Le Conseil fédéral est amené à prendre prochainement une décision capitale touchant aux relations extérieures de la Suisse et plus précisément à l’Union européenne: la suspension des négociations avec l’UE et le rejet de l’accord-cadre du 23 novembre 2018 semblent acquis. C’est un grave échec du Conseil fédéral tout entier, qui a mené depuis 2012 une politique européenne erratique, sans savoir vraiment ce qu’il voulait et sans comprendre ce que voulait l’Union européenne. Dans un éditorial retentissant, la NZZ, naguère encore favorable à l’accord, plaide pour l’arrêt de l’exercice, tant il est évident qu’il est condamné, et s’en prend nommément aux sept membres actuels du gouvernement pour n’avoir pas su gérer le dossier européen. Le pire serait de le transmettre au parlement – ou au peuple – pour lui laisser la charge de mettre fin à ce douloureux chapitre.

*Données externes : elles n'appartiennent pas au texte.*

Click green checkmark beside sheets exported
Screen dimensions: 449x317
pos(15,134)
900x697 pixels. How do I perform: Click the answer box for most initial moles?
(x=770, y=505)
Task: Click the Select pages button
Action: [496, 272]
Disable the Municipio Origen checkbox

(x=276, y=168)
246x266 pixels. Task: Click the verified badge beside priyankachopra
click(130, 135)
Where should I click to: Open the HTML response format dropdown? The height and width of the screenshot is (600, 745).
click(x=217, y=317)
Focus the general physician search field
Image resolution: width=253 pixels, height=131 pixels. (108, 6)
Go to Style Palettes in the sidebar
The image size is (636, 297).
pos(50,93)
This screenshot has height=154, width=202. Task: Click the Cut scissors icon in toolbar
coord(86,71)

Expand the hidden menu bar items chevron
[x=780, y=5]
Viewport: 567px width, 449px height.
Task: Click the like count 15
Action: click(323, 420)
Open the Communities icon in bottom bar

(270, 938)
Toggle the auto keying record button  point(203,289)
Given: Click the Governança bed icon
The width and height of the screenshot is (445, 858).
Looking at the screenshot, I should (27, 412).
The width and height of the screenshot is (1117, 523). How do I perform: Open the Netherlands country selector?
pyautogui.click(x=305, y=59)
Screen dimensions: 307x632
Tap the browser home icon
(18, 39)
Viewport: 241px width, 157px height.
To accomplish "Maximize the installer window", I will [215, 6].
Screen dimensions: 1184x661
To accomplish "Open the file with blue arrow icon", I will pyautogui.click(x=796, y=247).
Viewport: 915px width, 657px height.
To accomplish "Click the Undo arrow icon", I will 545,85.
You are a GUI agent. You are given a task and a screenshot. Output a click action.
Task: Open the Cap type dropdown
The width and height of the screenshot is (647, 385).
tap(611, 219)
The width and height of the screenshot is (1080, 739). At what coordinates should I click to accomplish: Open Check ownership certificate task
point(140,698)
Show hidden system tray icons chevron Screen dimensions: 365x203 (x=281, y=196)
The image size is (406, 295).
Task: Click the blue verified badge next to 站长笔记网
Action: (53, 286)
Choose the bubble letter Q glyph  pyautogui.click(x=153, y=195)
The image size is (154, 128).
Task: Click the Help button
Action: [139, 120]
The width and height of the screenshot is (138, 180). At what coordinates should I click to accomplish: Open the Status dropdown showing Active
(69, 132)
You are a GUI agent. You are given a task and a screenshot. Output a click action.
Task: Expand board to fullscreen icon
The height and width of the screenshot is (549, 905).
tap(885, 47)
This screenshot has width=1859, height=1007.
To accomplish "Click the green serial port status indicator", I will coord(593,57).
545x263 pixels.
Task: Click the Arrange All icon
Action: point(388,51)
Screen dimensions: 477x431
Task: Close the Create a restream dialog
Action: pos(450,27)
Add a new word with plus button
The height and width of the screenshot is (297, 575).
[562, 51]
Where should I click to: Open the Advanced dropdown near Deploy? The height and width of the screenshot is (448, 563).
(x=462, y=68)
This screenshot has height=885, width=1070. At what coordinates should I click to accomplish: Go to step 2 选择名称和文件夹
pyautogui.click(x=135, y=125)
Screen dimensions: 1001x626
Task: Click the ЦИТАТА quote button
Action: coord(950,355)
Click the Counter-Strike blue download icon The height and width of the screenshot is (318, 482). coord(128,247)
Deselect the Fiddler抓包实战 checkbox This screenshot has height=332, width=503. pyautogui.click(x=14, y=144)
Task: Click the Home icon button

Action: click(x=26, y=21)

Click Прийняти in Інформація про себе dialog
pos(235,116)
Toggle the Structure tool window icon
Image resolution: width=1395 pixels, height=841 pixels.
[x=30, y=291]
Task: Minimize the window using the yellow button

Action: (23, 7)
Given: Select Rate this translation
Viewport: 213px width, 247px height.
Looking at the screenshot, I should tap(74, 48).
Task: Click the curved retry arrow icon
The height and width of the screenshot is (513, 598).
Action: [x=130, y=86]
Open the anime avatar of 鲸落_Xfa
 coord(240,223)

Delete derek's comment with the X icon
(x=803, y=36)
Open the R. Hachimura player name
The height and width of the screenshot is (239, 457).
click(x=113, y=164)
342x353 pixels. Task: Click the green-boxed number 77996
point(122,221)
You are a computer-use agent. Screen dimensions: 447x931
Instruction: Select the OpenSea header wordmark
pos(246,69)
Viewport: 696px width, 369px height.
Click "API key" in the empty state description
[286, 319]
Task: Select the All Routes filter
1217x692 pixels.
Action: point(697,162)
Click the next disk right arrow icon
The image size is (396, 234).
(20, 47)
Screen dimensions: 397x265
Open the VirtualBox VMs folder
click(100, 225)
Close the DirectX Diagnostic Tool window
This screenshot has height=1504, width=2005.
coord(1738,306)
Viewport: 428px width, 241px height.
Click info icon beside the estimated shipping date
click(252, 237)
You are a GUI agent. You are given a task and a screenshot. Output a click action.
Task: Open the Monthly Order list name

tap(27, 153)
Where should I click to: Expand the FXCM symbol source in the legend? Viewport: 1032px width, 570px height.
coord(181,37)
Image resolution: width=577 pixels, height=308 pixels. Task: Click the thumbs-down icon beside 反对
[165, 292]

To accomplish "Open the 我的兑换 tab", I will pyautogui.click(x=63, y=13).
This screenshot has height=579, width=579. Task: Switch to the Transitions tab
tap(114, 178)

Les problèmes sous le tapis

Les dirigeants politiques partagent avec ceux de l’économie, divisés sur le sujet, la responsabilité de cette débâcle. Le quotidien zurichois met en cause la Commission européenne, qui se serait montrée plus intransigeante depuis 2018 et chercherait à marquer des points contre les Etats tiers plutôt qu’à résoudre pragmatiquement les problèmes posés. En réalité, la Commission que préside Mme Ursula von der Leyen n’a pas dévié d’un centimètre de la ligne fixée par son prédécesseur, M. Jean-Claude Juncker: elle n’était pas prête à renégocier un accord qui a nécessité six années de travaux, pour lequel elle a fait de nombreuses concessions et qui était équilibré, moyennant certaines précisions qu’elle était disposée à apporter. Perdante lors du référendum britannique de 2016 sur le Brexit, elle a su transformer ce revers en faisant montre de cohésion et d’unité, ce qui lui a permis d’imposer les conditions de la rupture avec Londres (l’UE ne craint donc pas les référendums!). De plus, on oublie trop facilement que les Etats membres appuient pleinement la Commission – pas un n’est intervenu pour soutenir la position de Berne.